Paul (Edouard Niermans, futur réalisateur du Retour de Casanova) et Virginie (Françoise Prouvost) s’aiment. Fuyant leur milieu bourgeois forcément étriqué et ridicule, ils dérivent par monts et par vaux. Au cours de cette balade qui tient de la robinsonnade au pays des nantis et du récit picaresque, ils croisent un gendarme qui n’aime pas les oisifs, un berger sec comme son pain, Che Guevara au bord de la rivière… Ils se risquent dans une fête villageoise avec Männerchor, démonstration d’athlétisme aux barres parallèles et le gendarme, toujours lui, qui dit un poème de Jacques Chessex (il y a un cœur sous le képi…). La caricature, forcément un peu vieillie, cède place à l’émotion lors d’une séquence documentaire en noir et blanc dans laquelle un immigré italien raconte sa vie de travailleur sous-payé.

Côtes de bette

Paul tue le père et proclame «Ce n’est qu’un début». Reusser minimise aujourd’hui cette scène – «J’avais dû lire trois pages de Lacan…». Virginie a faim. Paul va au ravitaillement. Allongée comme une pin-up sur le sol, elle est bombardée de victuailles sous cellophane, viande rouge, spaghettis, beurre, côtes de bette. Cette scène renvoie au monorail de l’Expo 64 qui traversait des denrées alimentaires suspendues au plafond et dénonce que la femme est un objet de consommation comme les autres. Une phrase qui fleure bon le terroir d’antan résume l’inégalité des genres: «A ceux que ça intéresse, les Messieurs, la buvette est ouverte, et elle attend de solides gosiers.»

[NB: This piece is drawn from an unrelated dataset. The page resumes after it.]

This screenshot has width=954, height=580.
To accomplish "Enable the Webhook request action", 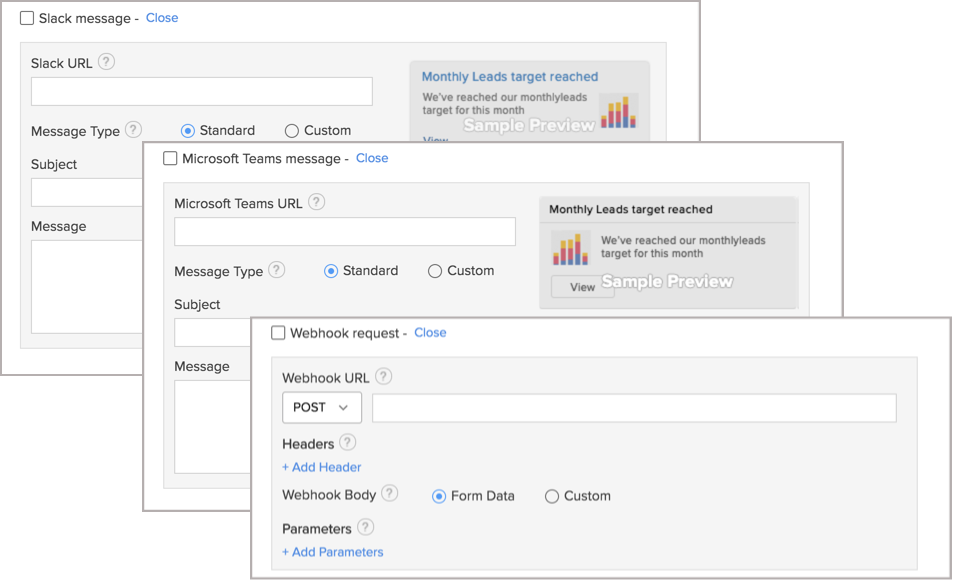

Les cartes postales de la Suisse éternelle et leur accompagnement au cor des Alpes, objets de dérision pour le jeune public de la fin des années 60, attisent aujourd’hui une mélancolie diffuse. La world music nous a enseigné à aimer les thrènes alpestres. Quant aux couchers de soleil lacustres, Reusser ne les renie certes plus, lui qui n’a pas son pareil pour filmer le Haut-Léman. La patine du temps s’est posée sur le manifeste de la jeunesse en colère. Reste un témoignage de la Suisse d’alors à travers ses rituels et ses motifs – pique-nique au bord de la route, le Te Deum de Charpentier qui accompagnait le générique de l’ORTF, le quatuor chocolaté Nestlé-Peter-Cailler-Kohler…

Douze ans plus tard, Seuls traîne la gueule de bois du joli mois de mai.